Un mode préféré d’excuse.

Il nous est arrivé au moins une fois de nous envoyer un SMS. Soit pour fuir une situation (discussion ennuyeuse, réunion de famille, etc.) soit pour simuler une indisponibilité. Oui, c’est certain qu’on l’a tous au moins une fois fait. Certains s’envoient des SMS à eux-mêmes. Un penchant narcissique non ? Il y en a d’ailleurs plusieurs sortes. Vous êtes dans un bar avec un ami, vous venez de vider 8 bouteilles, mais vous n’avez que l’argent de 5. Vous vous envoyez un SMS comme quoi vous devez rentrer parce que votre femme ne retrouve pas ses clés et que vous devez lui ouvrir la porte avec les vôtres. Vous lui donnez l’argent des cinq bouteilles et vous lui dites de vous faire les comptes après. Très astucieux non ? C’est très connu des soûlards.

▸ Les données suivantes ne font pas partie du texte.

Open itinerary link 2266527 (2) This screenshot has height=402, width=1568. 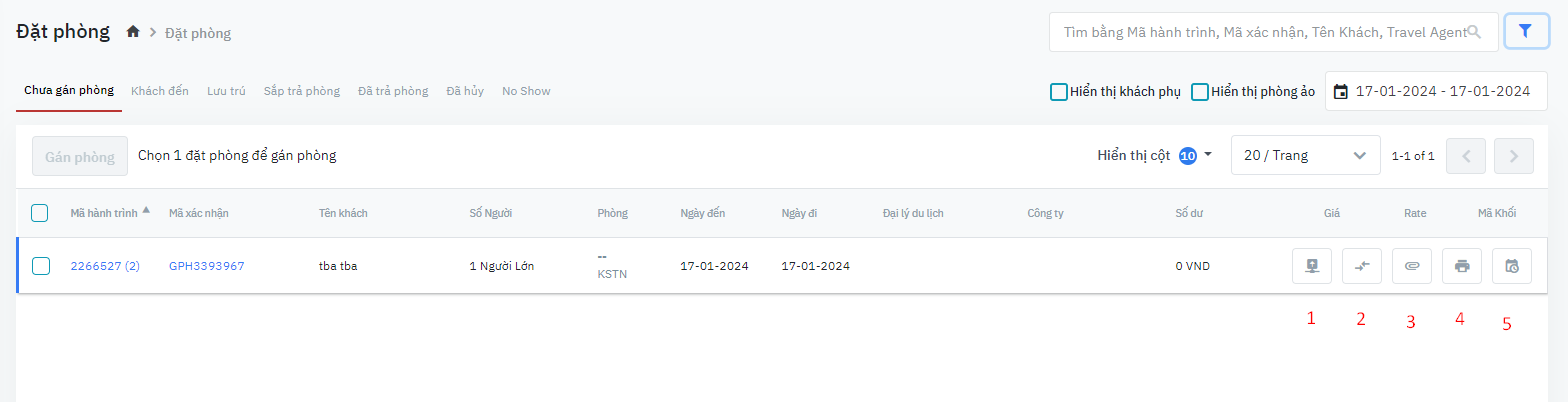pos(105,266)
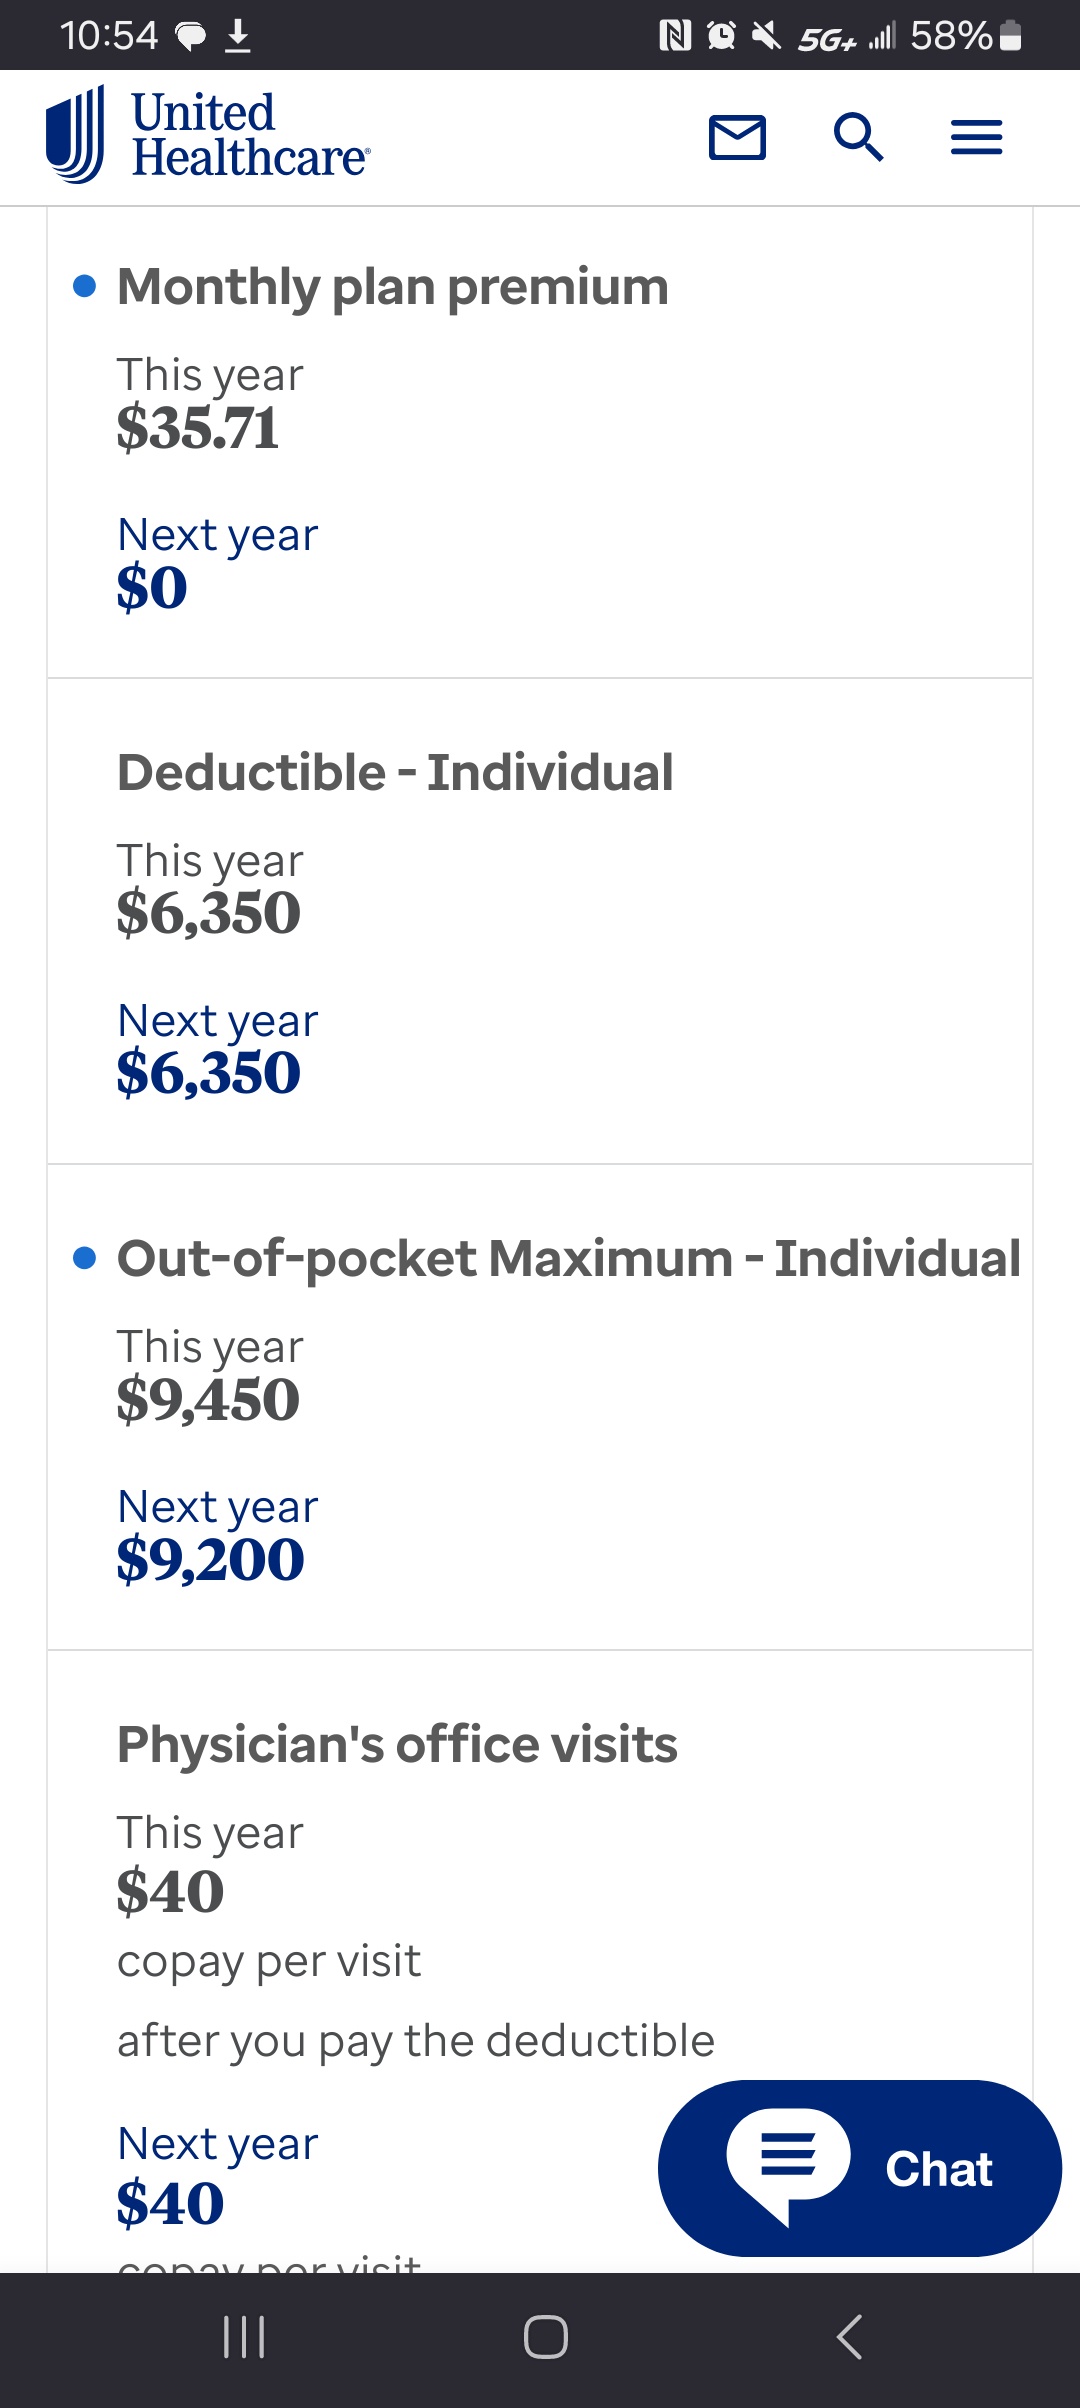Tap Android recent apps button

[x=244, y=2337]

Pendant que vous attendez votre copine tranquillement, un ami se pointe chez vous et vous plonge dans une longue discussion. Vous vous envoyez un SMS pour prétexter qu’on vous cherche quelque part. Hahaha ! Très ingénieux. N’est-ce pas un signe de ruse et d’habileté ?

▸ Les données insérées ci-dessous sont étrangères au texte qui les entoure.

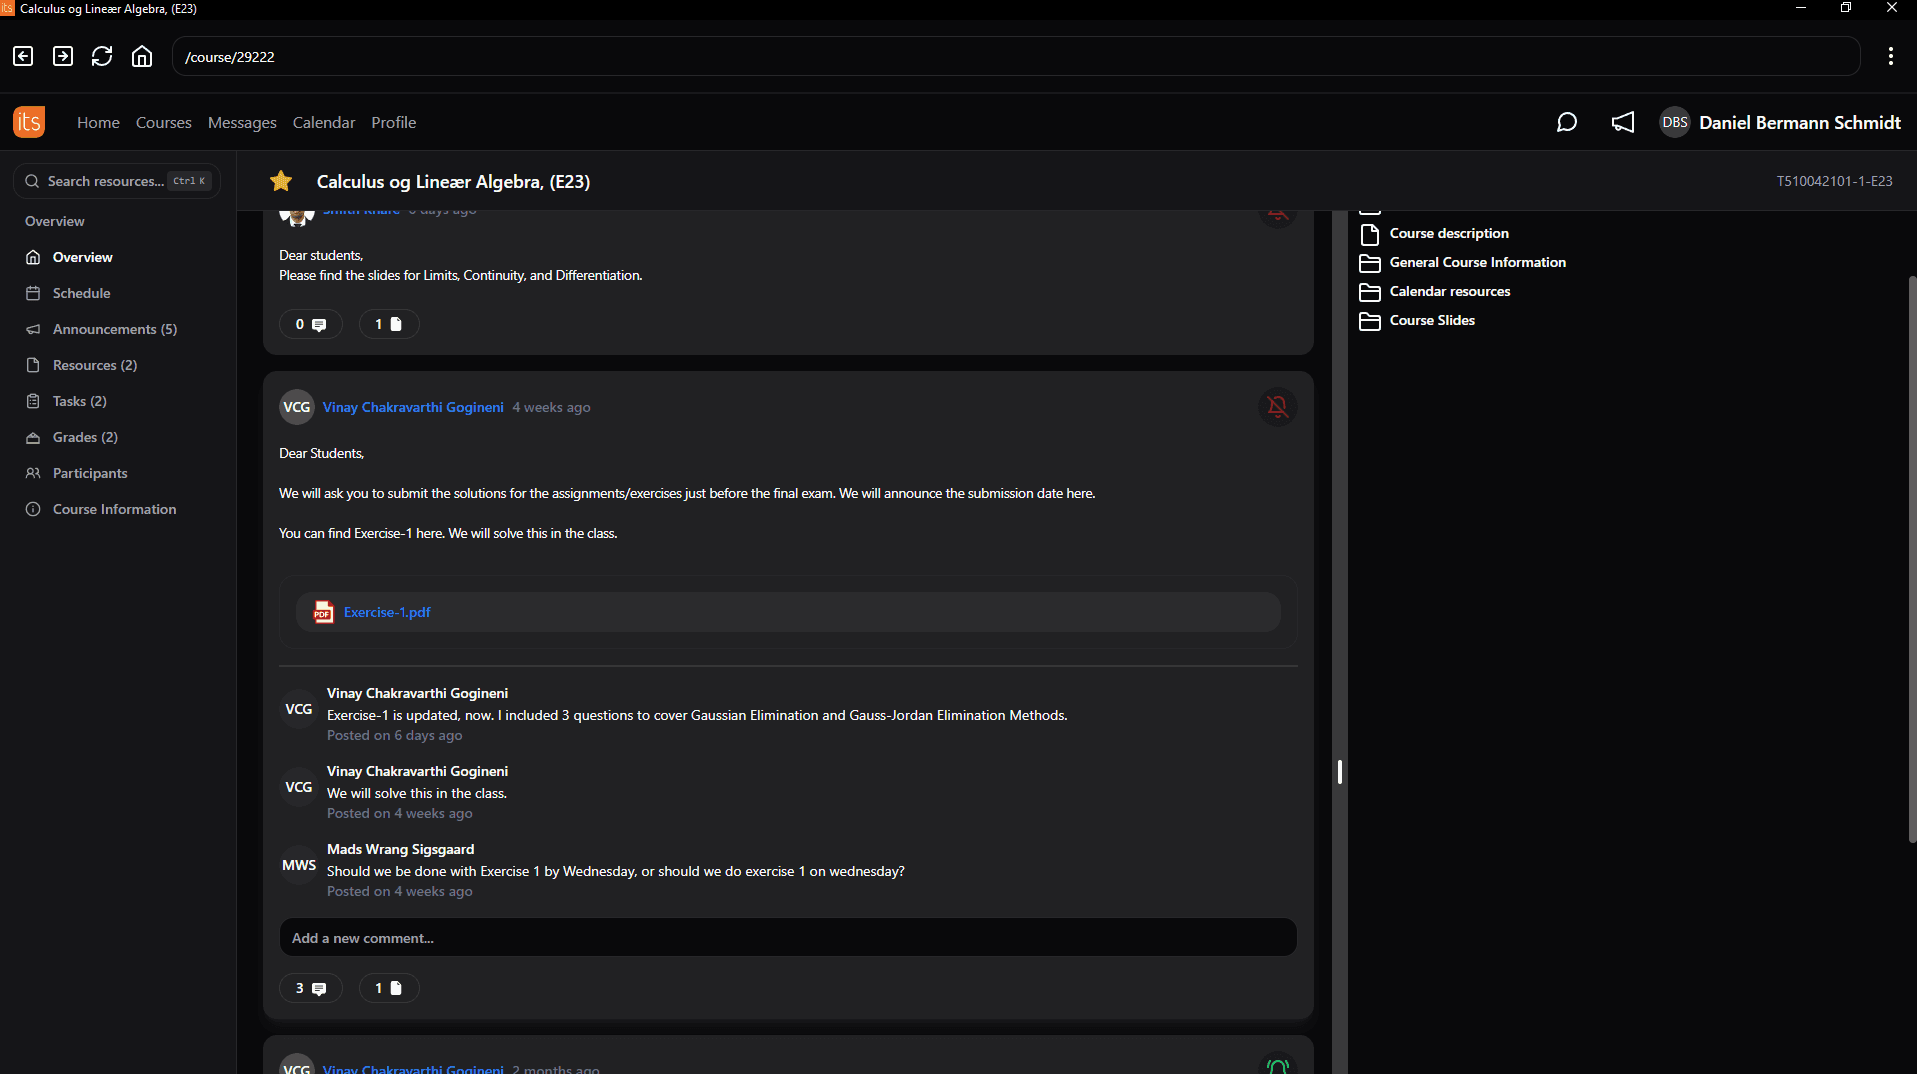The height and width of the screenshot is (1074, 1917).
Task: Open the Calendar menu item
Action: pos(323,122)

Je fais partie de ces personnes que les SMS répugnent et rebutent. J’aime bien lire les textes écrits en entier, peu importe le support. Non seulement je considère que réduire les écrits à un format SMS  est un crime contre l’alphabet français, crime auquel je ne participerai pas. Je n’y vois qu’une «mise à mal de la langue française». Mais, est-ce que je suis anti-progressiste ? Non !

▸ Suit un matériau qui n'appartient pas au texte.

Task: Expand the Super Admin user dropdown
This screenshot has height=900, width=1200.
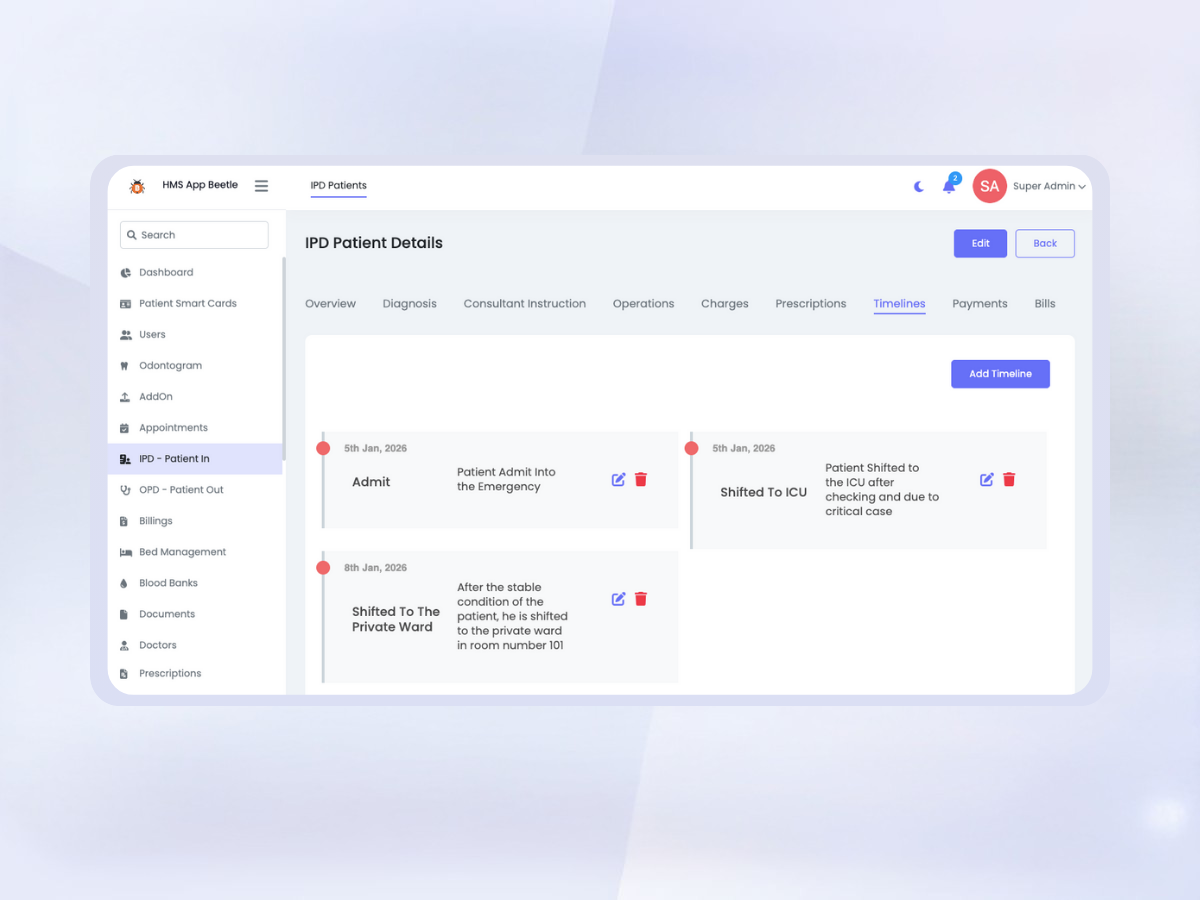Action: tap(1048, 186)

Puisqu’il semble que toute chose connaît une apogée pour ensuite inéluctablement descendre vers son déclin, mais c’est sans compter l’esprit malin et révolutionnaire de ces scientifiques qui poussent chaque jour la limite de l’impossible, qui veulent  faire maintenir la gloire de la science dans ce monde jusqu’au bout. A vous donc qui jouez, mimez, falsifiez voire, singez la langue française, je vous dis courage !

J’ai dit !

15 thoughts on “ SMS : un crime contre la langue française

  1. Il fallait que ce soit dit.
    Perso, je ne supporte plus les messages abrégés et truffés de fautes quand même (pour les rares mots qui sont écris en entier). Certains se moquent régulièrement de moi parce que je saisis mes SMS sans aucune abréviation. Moi, je rigole quand je relis leurs mémoires, exposés, devoirs, posts sur facebook etc. et que je débusque un nombre hallucinant de fautes…

  2. voilà qui est fort bien dit, camarade! Je suis personnellement tout aussi agacé par cet langage presque barbare qu’est le SMS
    Franchement, il fut un temps où j’étais un super pro dans le genre, il fallait un dico pour me suivre. Mais après coup, surtout grâce à l’écriture même, la chose a disparu. Surtout que ça a une incidence réelle sur l’orthographe des gens, tu sais, ceux qui prétendent « ouais, mais en fait, sur le papier, c’est différent, j’écris normal ». Mon oeil oui!

  3. Je ne sais plus le nombre de fois où j’ai cédé à la tentation d’écrire avec des abréviations. Alors j’imagine que tu dois me compter parmi les criminels de l’alphabet lol. Mais je pense qu’il faut saluer l’avènement des smartphones qui pour la plupart disposent de la correction automatique des mots.

  4. Ahh j’avou h1… Jsui 1 gro massacreur d l lang kan il sagi d write lè msg.. mdr. C’est vrai quand même que ça pousse à faire des erreurs bêtes à la longue. Le fait de bloguer m’a sauvé d’une chute presque certaine..

  5. Personnellement, je n’ai aucun problème avec les SMS à condition que ce soit compréhensible et que la personne utilise ces « abréviations » dans le but d’économiser des caractères (ça coûte cher les SMS 😀 ) et qu’il/elle maîtrise parfaitement la langue!
    Tu as raison, le SMS a complètement tué la langue française, J’ai d’ailleurs écrit un billet sur l’orthographe récemment.
    Mais je pense que tout ceci est aussi valable pour les autres langues.